_Exercise input_:
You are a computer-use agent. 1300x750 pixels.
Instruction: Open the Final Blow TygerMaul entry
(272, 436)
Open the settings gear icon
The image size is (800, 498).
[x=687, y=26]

_What is required_: Starting from the line that contains "Instruction: Open the", give again every line to the last line of the data, exactly. Include nothing else.

_Result_:
Instruction: Open the Final Blow TygerMaul entry
(272, 436)
Open the settings gear icon
The image size is (800, 498).
[x=687, y=26]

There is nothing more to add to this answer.